Entre todas las incertidumbres que rodeaban el caso, una afirmación podía hacerse casi con seguridad: si el concejal era inocente, aquella denuncia telefónica formaba parte del montaje para inculparlo, y el autor de la llamada estaba envuelto en el crimen. Habría deseado poder tener más información acerca de él, pero por algo se empieza. Un hombre con cierto aplomo, nacido en las islas o con el suficiente conocimiento del habla como para imitarla y entre veinte y setenta años. Era poco, sí, pero mejor que nada.

Después del almuerzo, volvimos a quedarnos solos con el sargento primero. Pasaban cinco minutos de las tres.

– ¿A qué hora has quedado con la madre? -preguntó Nava.

– A las cuatro.

– Pues yo que tú iría poniéndome en camino -recomendó-. Junto con el harén investigador que llevas a tus órdenes, no te quejarás.

La broma sexista le gustó bastante poco a Chamorro. A Anglada no pareció molestarla demasiado, o había aprendido a dejar que esas cosas le resbalaran. De reojo vi que en su rostro había una suave y remota sonrisa.

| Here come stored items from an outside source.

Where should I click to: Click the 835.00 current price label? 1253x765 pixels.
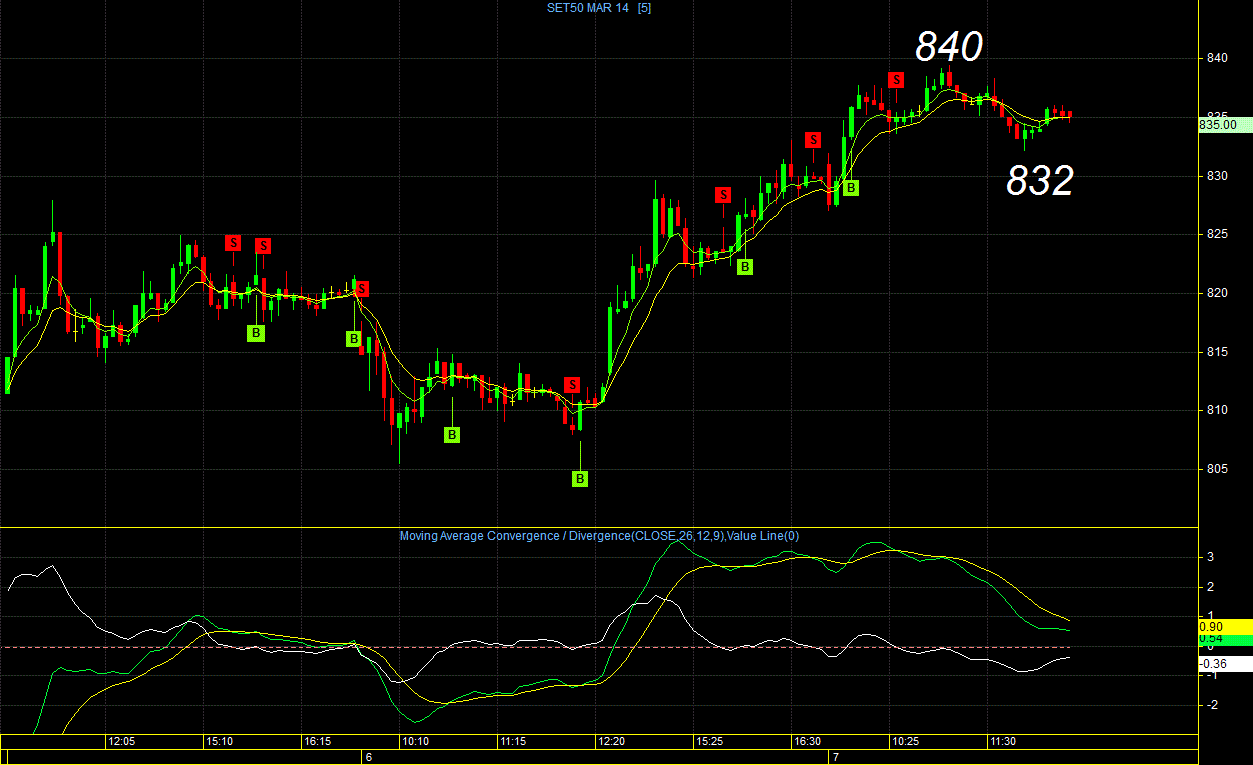[1218, 125]
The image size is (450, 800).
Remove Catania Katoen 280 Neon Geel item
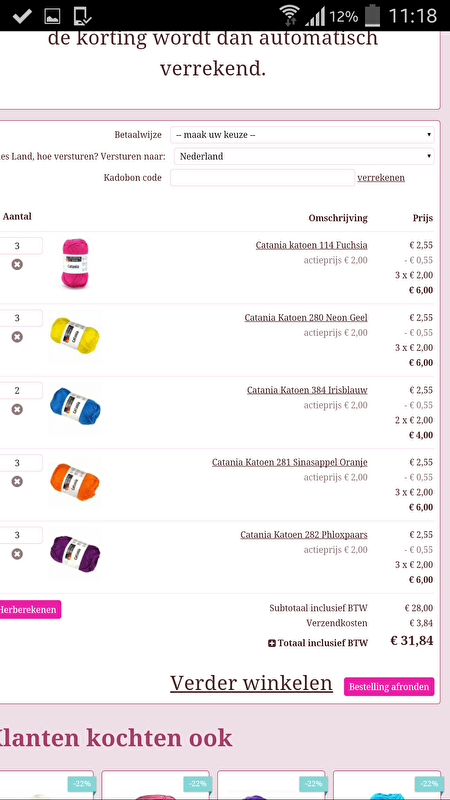pyautogui.click(x=17, y=337)
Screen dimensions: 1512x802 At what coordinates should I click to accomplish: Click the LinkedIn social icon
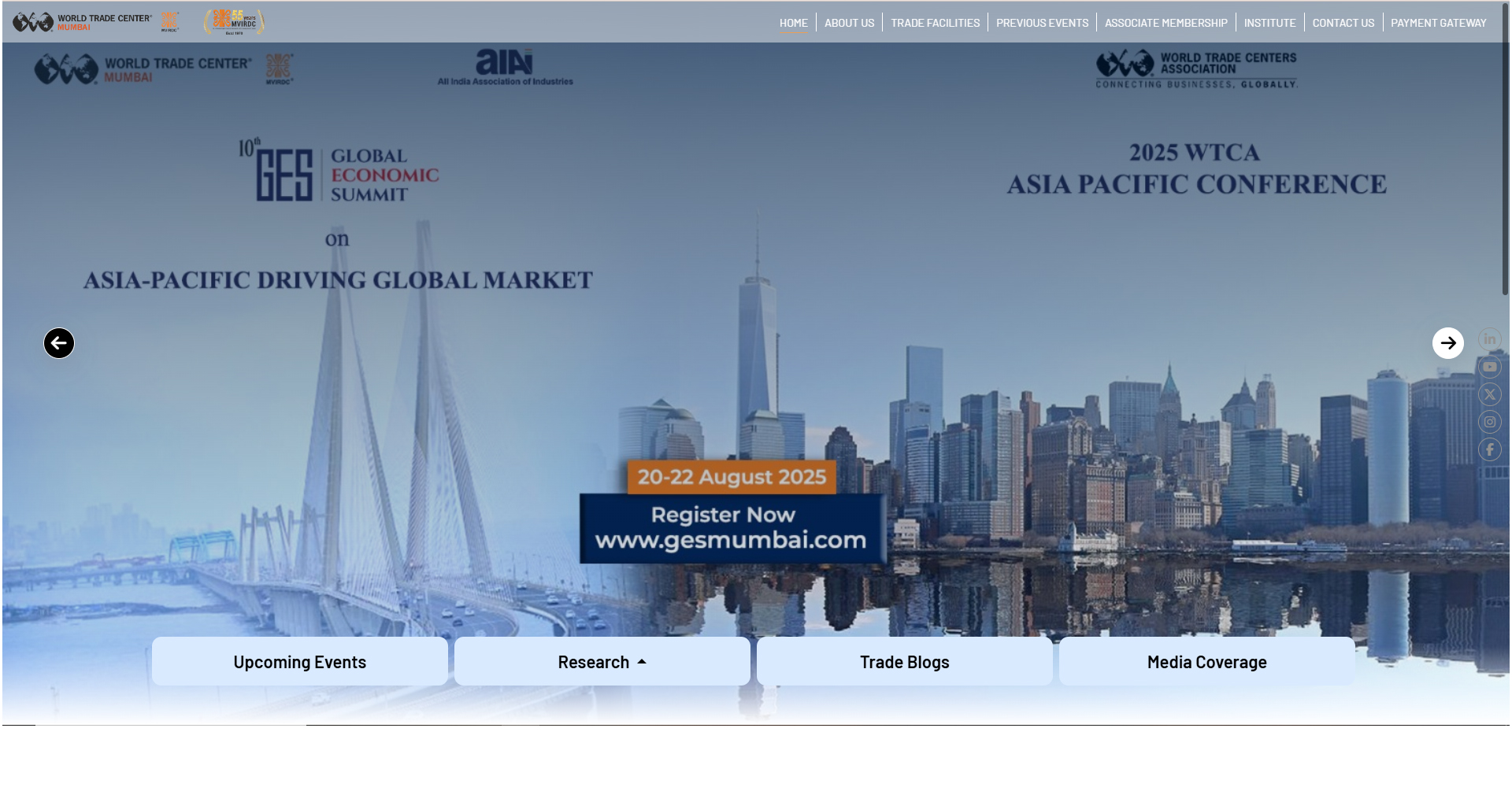(x=1489, y=339)
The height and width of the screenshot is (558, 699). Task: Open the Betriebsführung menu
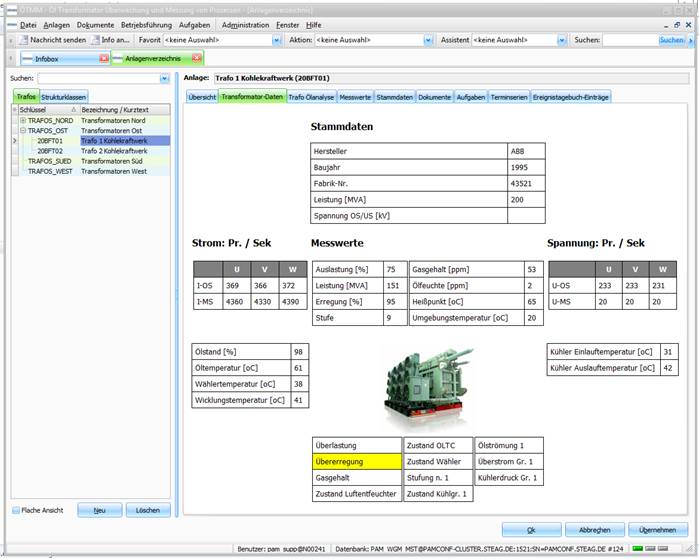click(x=146, y=25)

– No voy a llevarme al harén, como tú lo llamas -repuse-. Anglada se queda aquí. Así que tendréis que explicarme cómo se llega a la casa.

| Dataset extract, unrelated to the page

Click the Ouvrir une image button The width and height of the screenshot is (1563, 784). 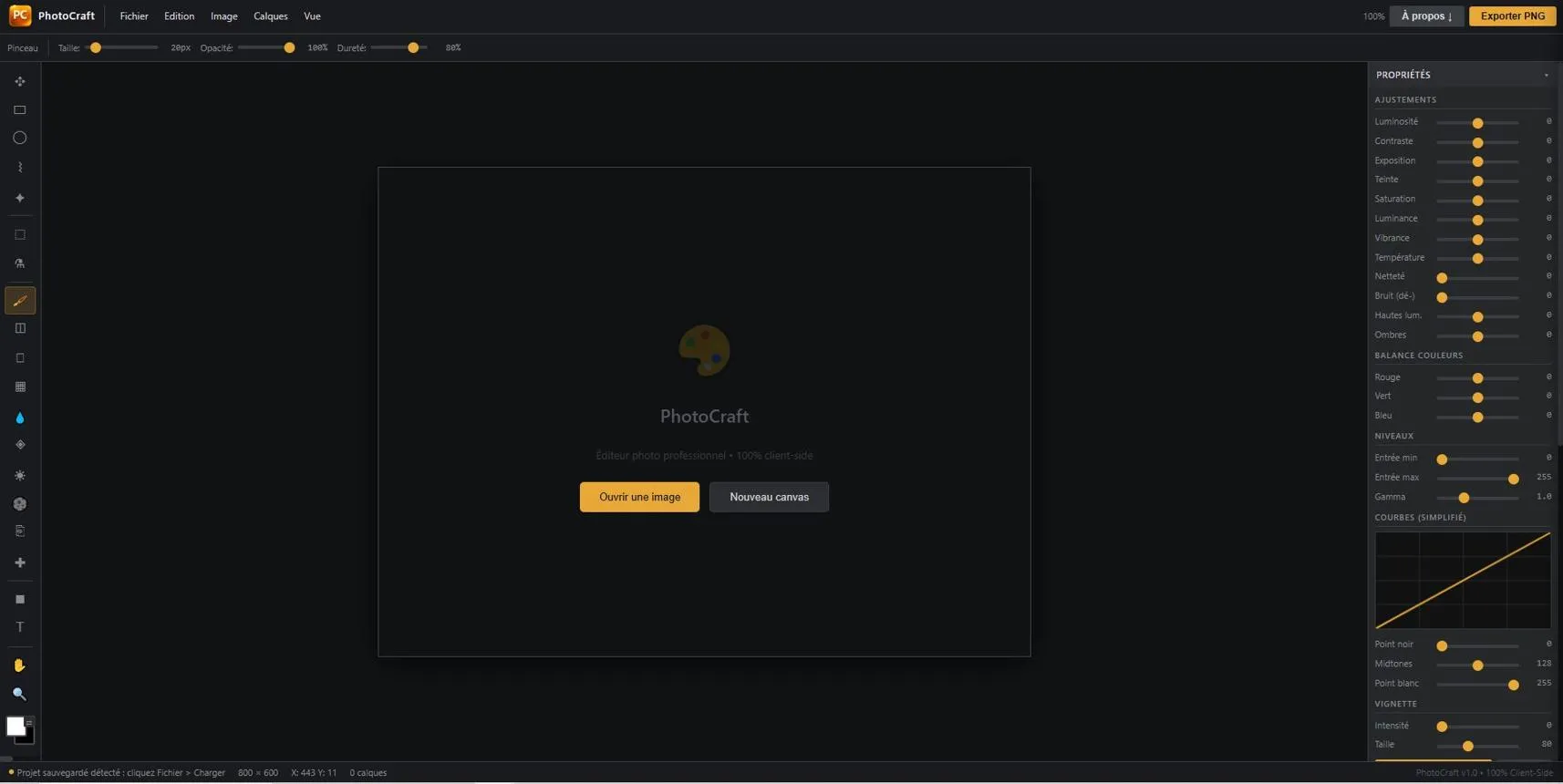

Mis dos compañeras y a la sazón subordinadas me parecieron en ese instante presas de una desorientación similar. No era mi intención causarles tal desconcierto, aunque mentiría si dijera que no me confortaba percibirlo. En todo caso, me apresuré a justificarle a Anglada mi decisión:

– La madre te conoce, y seguramente te identifica con la investigación anterior, la que no dio el resultado que ella hubiera querido. No es una persona muy centrada, así que mejor evitar cualquier cosa que pueda levantarle suspicacias. Lo que espera ver son los especialistas de Madrid, caras nuevas. Y eso es lo que vamos a mostrarle. Luego nos reunimos y te contamos.

– Como tú mandes, mi sargento -acató Anglada.

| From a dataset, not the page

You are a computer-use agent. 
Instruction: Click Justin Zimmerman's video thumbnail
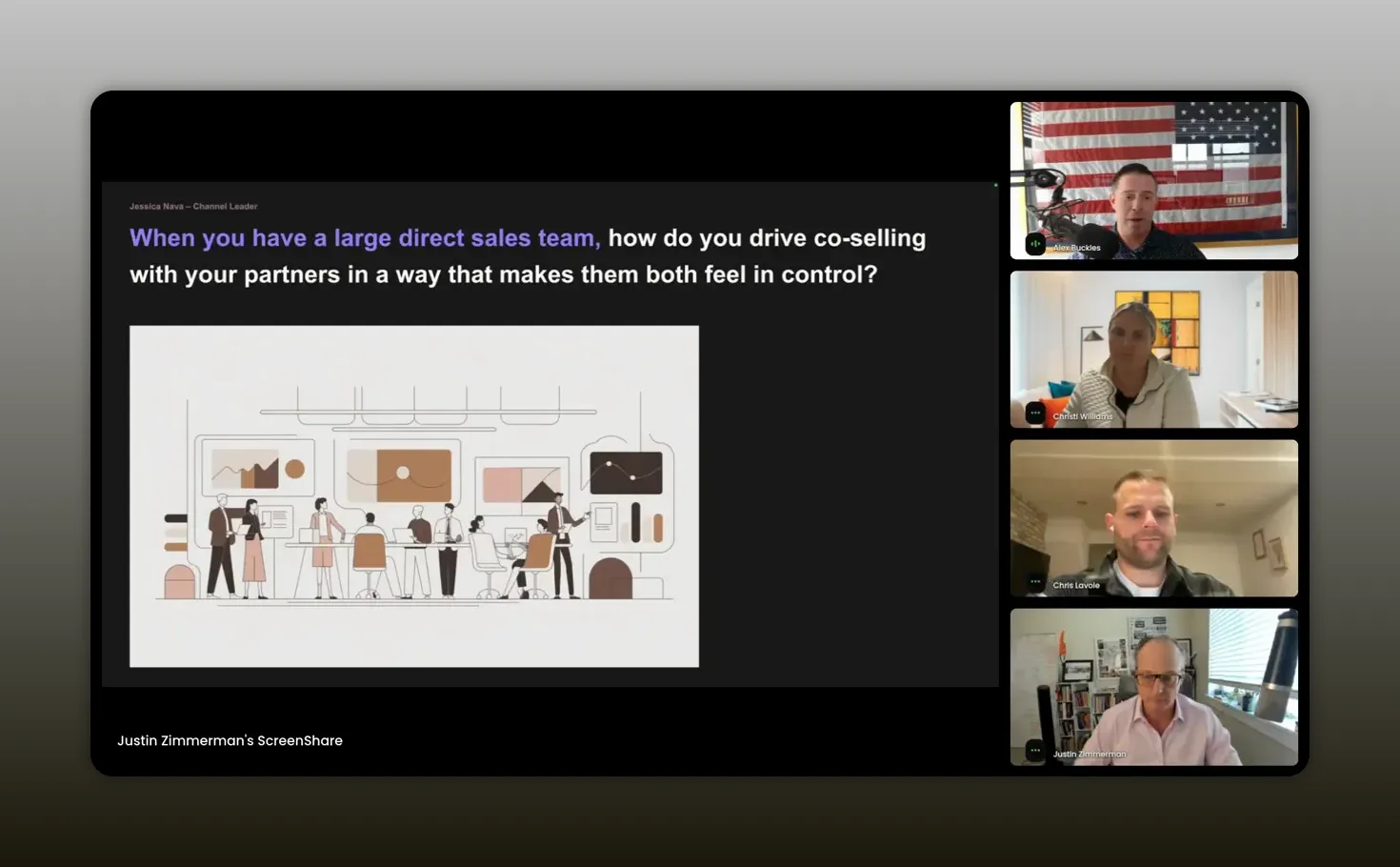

Después de recibir las orientaciones pertinentes, Chamorro y yo emprendimos la marcha. Me puse al volante del Opel Corsa y vi durante un segundo por el retrovisor cómo Anglada y el sargento primero quedaban atrás, de pie ante la fachada de la casa-cuartel. Notaba que a Ruth, pese al razonamiento que le había expuesto y con el que se había tenido que conformar, le hacía poca gracia permanecer en la retaguardia mientras Virginia y yo nos metíamos en harina. En cuanto a lo que pensara mi compañera, era imposible colegirlo de su impenetrable expresión. Por mi parte, me hallaba en una de esas peculiares coyunturas en que uno disfruta apartándose de lo que le apetece, porque siente el poder de hacerlo e intuye que tendrá oportunidad de recobrarlo más adelante y en mejor situación. El pequeño desplante me otorgaba cierta ventaja sobre aquella chica un poco demasiado impetuosa que me interesaba, aunque no debiera; y a la vez, cumplía escrupulosamente con mi deber y nadie podía acusarme de postergarlo en beneficio de otras consideraciones. No podía hacerlo, sobre todo, la silenciosa mujer que iba a mi lado.